Remember those beautiful 3D cutscenes that made Final Fantasy VII an international megahit? Well, Squaresoft only improved its artistry through its work on myriad titles, including Final Fantasies VIII-X, Parasite Eve, and Chrono Cross. Recognized as a global leader in 3D animation by the dawn of the 21st century, Squaresoft, helmed at that time by Sakaguchi, turned its ambitions beyond video games to the film industry. With the creation of Square Pictures, the team began work on its first — and only — feature film: Final Fantasy: The
Spirits Within.
While as visually beautiful and polished as one would expect from Square’s 3D animation team, Final Fantasy: The Spirits Within failed to find an audience, bombing at the box office and dealing a grievous financial blow to Squaresoft. The subsequent turmoil saw Sakaguchi’s resignation and labored course correction. Once the company recovered, early discussions began regarding a merger with Japanese RPG rival Enix of Dragon Quest fame. The deal was finalized in 2003 with the two companies reborn as Square Enix.
But it wasn’t all sunshine, at least not for Honeywood. The merger unleashed chaos upon his team as they scrambled to recover as much of their work as possible, even finding game source code for Final Fantasy I, II, and III stored on molding LP-sized floppy discs.
“A major job was salvaging source code that was being lost before our very eyes — we actually did lose the entire source code of Final Fantasy III,” Honeywood told MultiLingual. “It was too moldy to save, and that’s why … [re-releases were] all emulation. They couldn’t reprogram it because they lost the source code.”

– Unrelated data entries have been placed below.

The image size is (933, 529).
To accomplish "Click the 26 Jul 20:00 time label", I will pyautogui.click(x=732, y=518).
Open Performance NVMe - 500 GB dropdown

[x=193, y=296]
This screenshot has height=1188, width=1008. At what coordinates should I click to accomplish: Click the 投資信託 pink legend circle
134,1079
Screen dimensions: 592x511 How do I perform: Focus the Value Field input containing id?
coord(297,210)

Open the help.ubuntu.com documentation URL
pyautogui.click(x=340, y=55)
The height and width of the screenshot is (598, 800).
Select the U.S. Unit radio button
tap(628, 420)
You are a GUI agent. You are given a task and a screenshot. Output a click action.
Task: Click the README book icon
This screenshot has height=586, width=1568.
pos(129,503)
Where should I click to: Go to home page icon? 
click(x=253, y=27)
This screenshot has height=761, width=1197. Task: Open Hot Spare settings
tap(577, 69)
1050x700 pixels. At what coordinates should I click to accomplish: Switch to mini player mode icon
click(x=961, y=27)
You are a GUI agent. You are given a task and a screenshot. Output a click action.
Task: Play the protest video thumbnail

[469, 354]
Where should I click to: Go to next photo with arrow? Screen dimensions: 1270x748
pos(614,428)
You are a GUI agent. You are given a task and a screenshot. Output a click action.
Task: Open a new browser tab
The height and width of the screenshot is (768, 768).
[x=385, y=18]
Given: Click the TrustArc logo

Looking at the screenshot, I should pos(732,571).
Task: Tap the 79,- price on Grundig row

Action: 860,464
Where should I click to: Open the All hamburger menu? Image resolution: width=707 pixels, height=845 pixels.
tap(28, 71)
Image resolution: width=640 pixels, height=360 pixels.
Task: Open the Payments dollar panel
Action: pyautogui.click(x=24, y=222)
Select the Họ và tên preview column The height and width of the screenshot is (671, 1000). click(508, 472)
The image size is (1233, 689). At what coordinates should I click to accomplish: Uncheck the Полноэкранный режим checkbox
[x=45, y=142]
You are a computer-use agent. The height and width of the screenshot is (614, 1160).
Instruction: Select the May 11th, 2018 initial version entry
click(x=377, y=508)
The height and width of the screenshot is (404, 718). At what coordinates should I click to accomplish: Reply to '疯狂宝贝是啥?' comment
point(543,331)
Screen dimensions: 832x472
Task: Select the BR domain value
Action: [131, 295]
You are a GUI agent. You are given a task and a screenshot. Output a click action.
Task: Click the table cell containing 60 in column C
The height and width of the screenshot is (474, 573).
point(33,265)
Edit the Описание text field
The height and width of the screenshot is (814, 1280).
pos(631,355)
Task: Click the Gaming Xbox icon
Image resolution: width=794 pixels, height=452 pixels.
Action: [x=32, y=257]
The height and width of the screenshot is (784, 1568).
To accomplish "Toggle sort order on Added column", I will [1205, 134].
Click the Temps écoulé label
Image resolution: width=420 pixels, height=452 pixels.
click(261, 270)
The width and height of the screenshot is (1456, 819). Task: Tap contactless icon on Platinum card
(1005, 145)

Honeywood eventually moved on to the next stage of his career at Blizzard Entertainment — now Activision-Blizzard following yet another highly publicized merger — in 2007. But he values the experience he acquired at Square Enix and still sees the fruits of his work in titles today. For instance, he can see the direct links between his work on Squaresoft’s first massively multiplayer online RPG, Final Fantasy XI, and its highly acclaimed successor, Final Fantasy XIV.
“I actually trained up the guys that took over not just Final Fantasy XI but moved on to Final Fantasy XIV,” he told MultiLingual. “So all the know-how from XI is there, and they’re using a lot of the linguistic background systems and the other technology that I implemented on that game.”